● **EXTRACTED TEXT**:
────────

Altogether, a simulation of 500 localizations as a function of a finite number of detections N showed that the chosen parameters should provide a robust and precise localization. As the doughnut scan centre homes in on the emitter, the Ci series serves as the permanently updated position estimate of the emitter. After reaching dmin at i = Nc and until reaching i = N, the coordinate average \(\bar C_N = C_{N_{\mathrm{c}} \le i \le N}\) was our localization result. The simulation reveals the importance of the counts up to about Nc for zooming in and reducing the N required for a certain σ. It also confirms that σ scales with \(d_{{\mathrm{min}}}/\sqrt {N - N_{\mathrm{c}} + 1}\) (Fig. 2c). Concretely, dmin = 40 nm is predicted to yield σ ≈ 3 nm with only N = 100 photon detections.

Experimental MINSTED localization precision

To test these predictions, we localized immobilized individual Atto 647N fluorophores on coverslips12 using MINSTED with dmin ≈ 40 nm. Driven by each detection i, the scan centre progressed toward the fluorophore and ultimately meandered around the estimated final coordinate (Fig. 3a,b and Supplementary Video 2). Recording many of these traces for many fluorophores allowed us to explore the attainable precision. The fluorophores were localized multiple times and the localization precision was analysed between the different localizations of the same molecule. To attribute localizations to individual fluorophores, we clustered localizations that were ≤25 nm apart. Only sets with more than five localizations were analysed and the scan centres Ci were regarded as the fluorophore coordinate estimates for N < Nc, as in the simulations. Once dmin = 40 nm was reached, the ‘meandering’ positions Ci were averaged to \(\bar C_i\) until the specified N and hence \(\bar C_N\) was reached. Within each localization cluster, the estimated final coordinates were calculated at multiple photon numbers to establish σ as a function of N.

Fig. 3: MINSTED localization of single fluorophores.
figure 3

a, Localization trace from the first i = 1 (blue) to the last detection i = 300 (yellow) with the final scan circle (dashed line) around the estimated (x,y) position. b, Scan radius Ri (dashed line), distance (Δxy) from the final estimated position to the scan centre Ci (points) from i = 1 (blue) to i = 300 (yellow) detections. c, Histogram of precision σ of grouped localization traces and their median σ showing good agreement with simulation. d, Measured precision σM (derived from segments of M detections measured after dmin had been reached) showing how the increase in STED doughnut power improves the precision in linear proportion to dmin, which is also confirmed by the overlap of data points when all points are scaled to dmin = 200 nm for comparison. Solid lines show simulation results for SBR = ∞, the dashed line for SBR = 20 as indicated. Note the logarithmic display in c and d.

────────

● **STORED DATA**:

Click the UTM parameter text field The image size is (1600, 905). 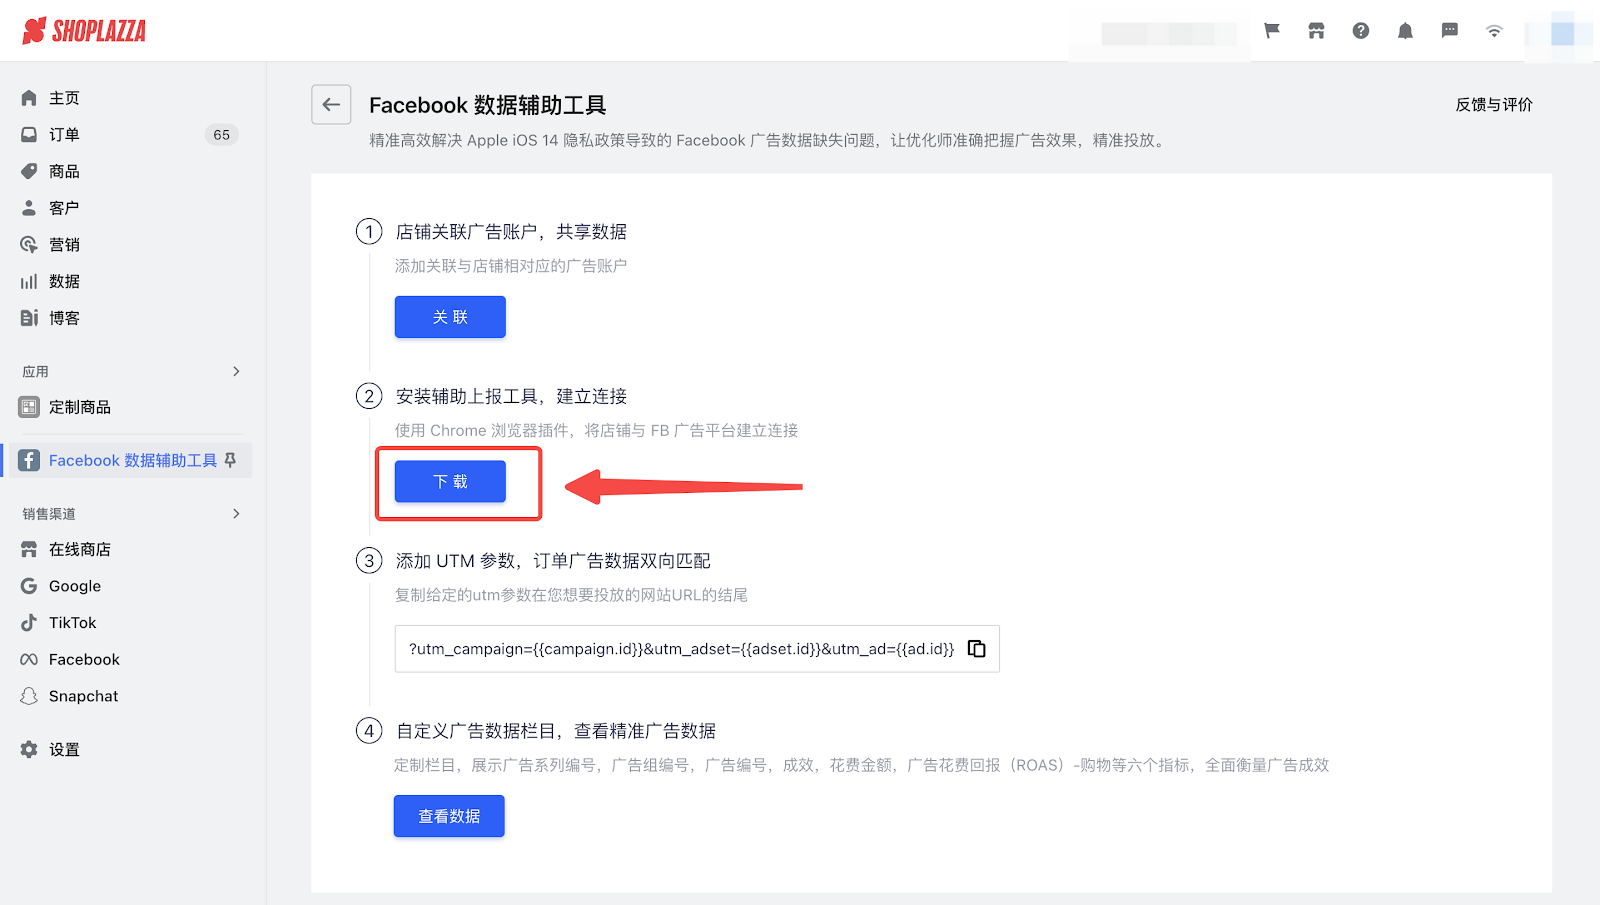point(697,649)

────────

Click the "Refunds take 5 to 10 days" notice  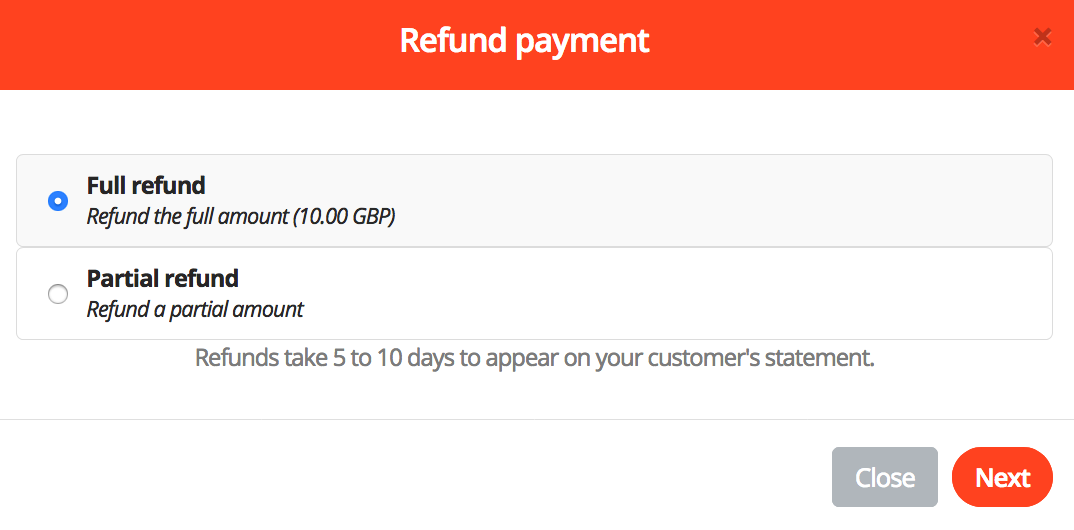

────────

● **GIVEN TASK**: Quote word for word the part of the MINSTED localization text between "Altogether, a simulation" and "N = 100 photon detections.", inclusive.

● **SOLUTION FOR THIS PROBLEM**:
Altogether, a simulation of 500 localizations as a function of a finite number of detections N showed that the chosen parameters should provide a robust and precise localization. As the doughnut scan centre homes in on the emitter, the Ci series serves as the permanently updated position estimate of the emitter. After reaching dmin at i = Nc and until reaching i = N, the coordinate average \(\bar C_N = C_{N_{\mathrm{c}} \le i \le N}\) was our localization result. The simulation reveals the importance of the counts up to about Nc for zooming in and reducing the N required for a certain σ. It also confirms that σ scales with \(d_{{\mathrm{min}}}/\sqrt {N - N_{\mathrm{c}} + 1}\) (Fig. 2c). Concretely, dmin = 40 nm is predicted to yield σ ≈ 3 nm with only N = 100 photon detections.